Sugar-sweetened drinks were not associated with stroke or dementia
A study published in Stroke, an academic medical journal, associates artificially-sweetened beverages with an increased risk of ischemic stroke, all-cause dementia, and Alzheimer’s disease dementia.
Diet drinks and possible association with stroke and dementia https://t.co/YA93Ndxmaa
— Stroke AHA/ASA (@StrokeAHA_ASA) April 20, 2017
Results—After adjustments for age, sex, education (for analysis of dementia), caloric intake, diet quality, physical activity, and smoking, higher recent and higher cumulative intake of artificially sweetened soft drinks were associated with an increased risk of ischemic stroke, all-cause dementia, and Alzheimer’s disease dementia. When comparing daily cumulative intake to 0 per week (reference), the hazard ratios were 2.96 (95% confidence interval, 1.26–6.97) for ischemic stroke and 2.89 (95% confidence interval, 1.18–7.07) for Alzheimer’s disease.
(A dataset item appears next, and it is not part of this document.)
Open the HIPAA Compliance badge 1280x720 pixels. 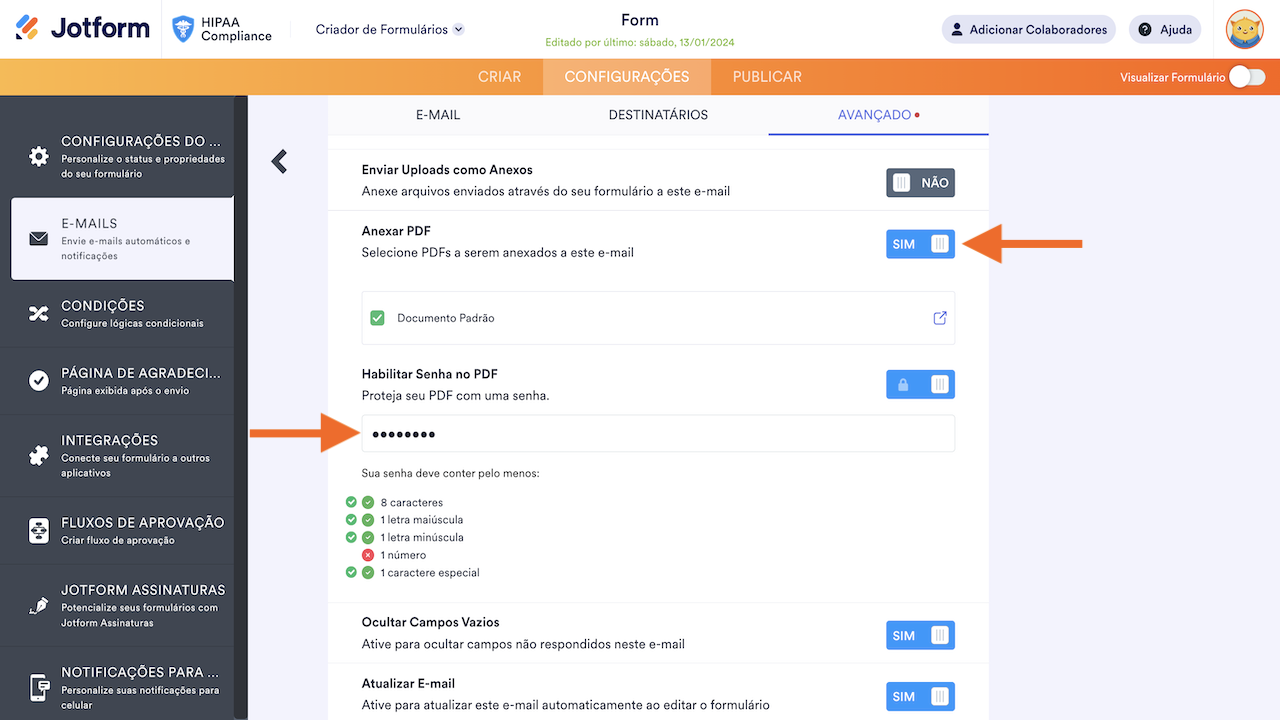point(222,29)
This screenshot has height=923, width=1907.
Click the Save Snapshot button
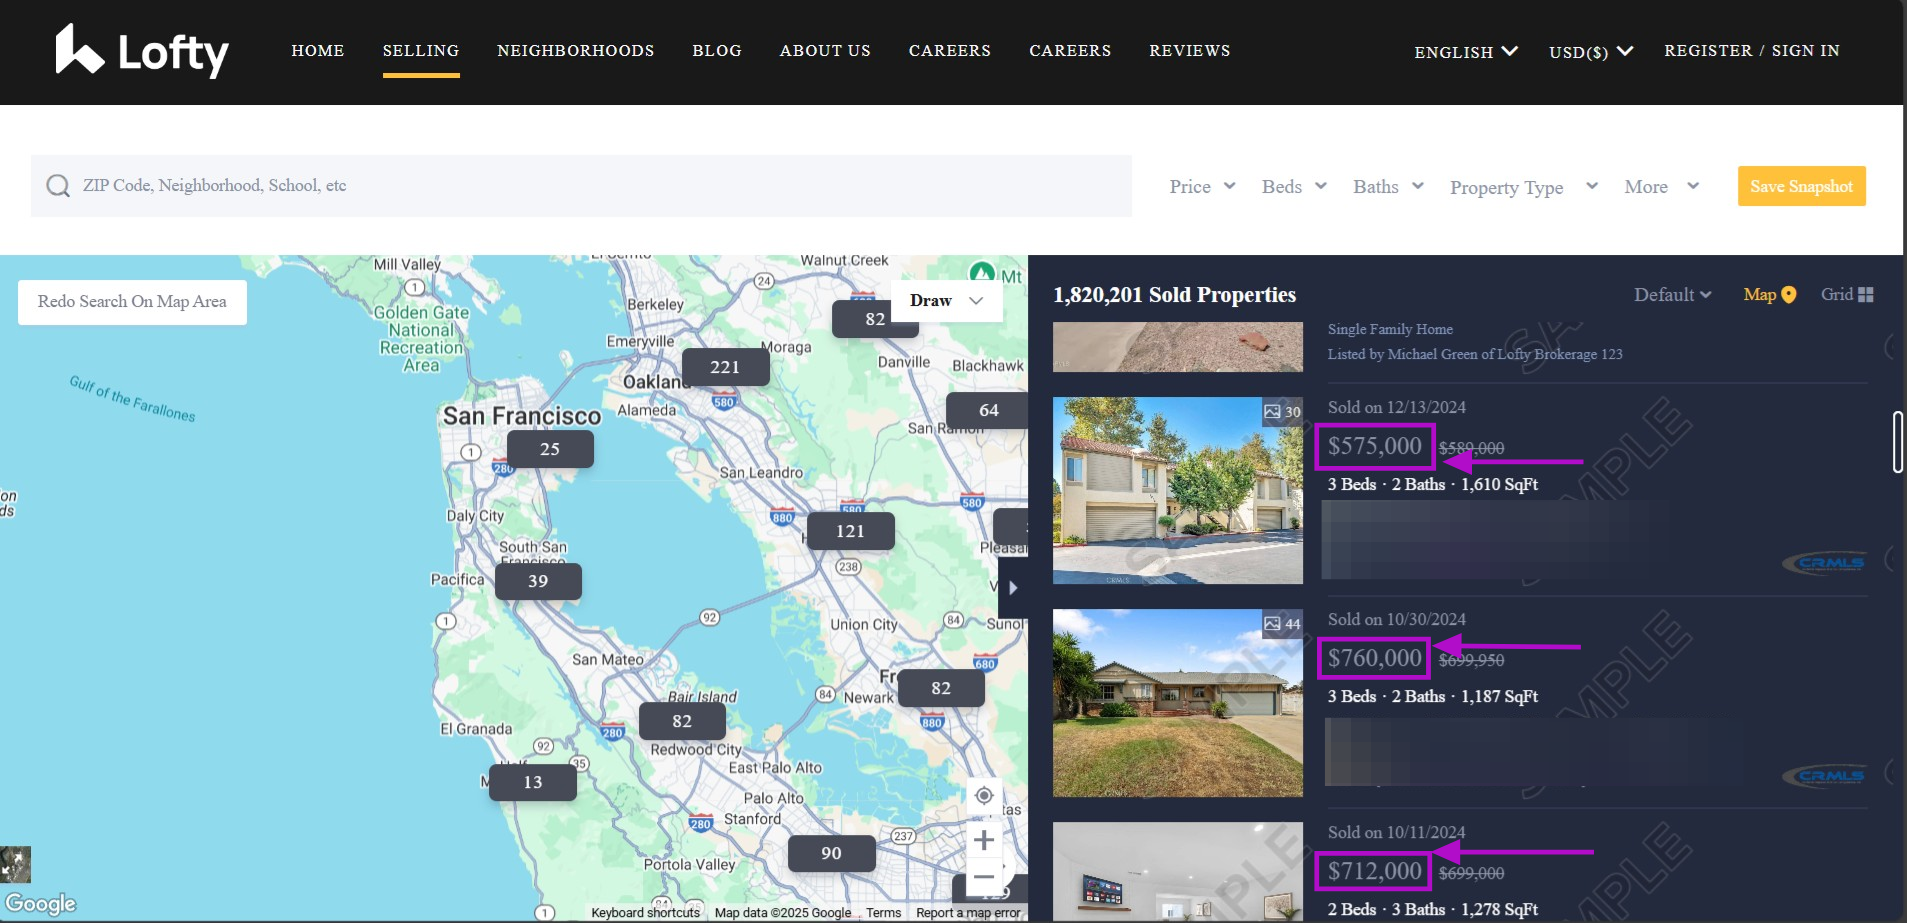click(1801, 187)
Sugar-sweetened beverages were not associated with stroke or dementia.
Researchers caution that sugar-sweetened beverages are still not the best choice and recommend drinking water instead.
A study published in the American Heart Association journal Stroke found a daily diet soda puts a person at three times the risk of dementia and stroke compared to someone who drinks less than one a week.
It’s another blow to diet soda, which has been the subject of recent unflattering studies. Purdue University found in 2013 it doesn’t actually help us lose weight. Another 2007 study discovered those who drink diet soda are no less at risk of heart disease than those who drink regular soda.
In fact, the Stroke study found drinking sugary drinks such as soda and fruit juice, doesn’t increase a person’s risk of stroke and dementia. Researchers caution that’s not a call to go buy sugary drinks, which Harvard has linked to type 2 diabetes and heart disease.
“Although we did not find an association between stroke or dementia and the consumption of sugary drinks, this certainly does not mean they are a healthy option,” explained Dr. Matthew Pase, study author and a senior fellow at the Boston University School of Medicine. “We recommend that people drink water on a regular basis instead of sugary or artificially sweetened beverages.”